Und plötzlich sind sie vorbei – die Sommerferien. Fünf Wochen lang war es morgens ungewohnt still in unseren Dörfern. Keine Kinder, die mit Schultaschen auf dem Rücken zur Schule eilten, keine Velos und Trottinetts, die an einem vorbeisausten. Viele Strassen wirkten ...
Und plötzlich sind sie vorbei – die Sommerferien. Fünf Wochen lang war es morgens ungewohnt still in unseren Dörfern. Keine Kinder, die mit Schultaschen auf dem Rücken zur Schule eilten, keine Velos und Trottinetts, die an einem vorbeisausten. Viele Strassen wirkten leerer, die Tage irgendwie langsamer.
Und dann kam der Montag.
Plötzlich sind sie wieder da, die Kinder. Mit grossen Schultaschen, kleinen verschlafenen Gesichtern und vielleicht auch ein bisschen Ferienweh. Für manche ist es ein Wiedersehen mit Freunden, für andere der allererste Kindergartentag. Für Eltern bedeutet es vielleicht ein erleichtertes Aufatmen – oder ein kleines Staunen darüber, wie schnell die eigenen Kinder wieder ein Jahr älter geworden sind.
Auch auf den Strassen ist der Alltag zurück. Mehr Autos, mehr Velos, mehr Menschen, die morgens irgendwohin müssen. Die Ruhe der Ferien weicht dem vertrauten Rhythmus.
Und auch unsere Dörfer erwachen wieder. In den Turnhallen wird trainiert, Vereine nehmen ihre Aktivitäten auf, Plakate kündigen Veranstaltungen an und die Kalender füllen sich. Nach fünf Wochen Sommerpause ist plötzlich wieder einiges los in Elgg, Aadorf und Hagenbuch.
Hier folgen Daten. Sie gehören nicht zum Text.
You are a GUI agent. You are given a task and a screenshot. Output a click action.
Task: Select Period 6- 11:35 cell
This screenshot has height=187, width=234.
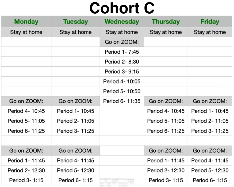tap(122, 101)
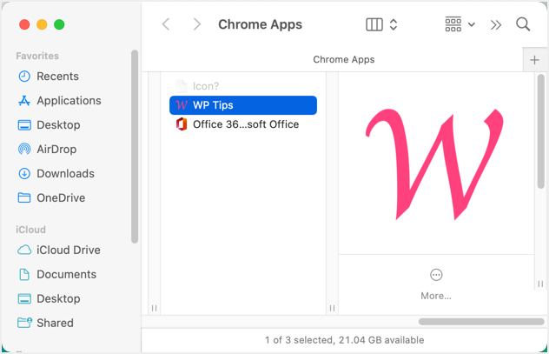
Task: Select the Chrome Apps tab
Action: [344, 60]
Vielleicht ist das Schönste am Ende der Ferien aber nicht, dass sie vorbei sind. Sondern, dass wir merken, was uns während dieser fünf Wochen gefehlt hat: die Stimmen auf der Strasse, Begegnungen im Dorf, das Vereinsleben und dieses vertraute Gefühl, dass irgendwo immer etwas passiert.
Der Sommer ist noch nicht vorbei. Aber die Ferien sind es.
Und vielleicht dürfen wir uns deshalb noch ein wenig umdrehen, bevor wir wieder ganz im Alltag angekommen sind – und den letzten Rest Feriengefühl mitnehmen.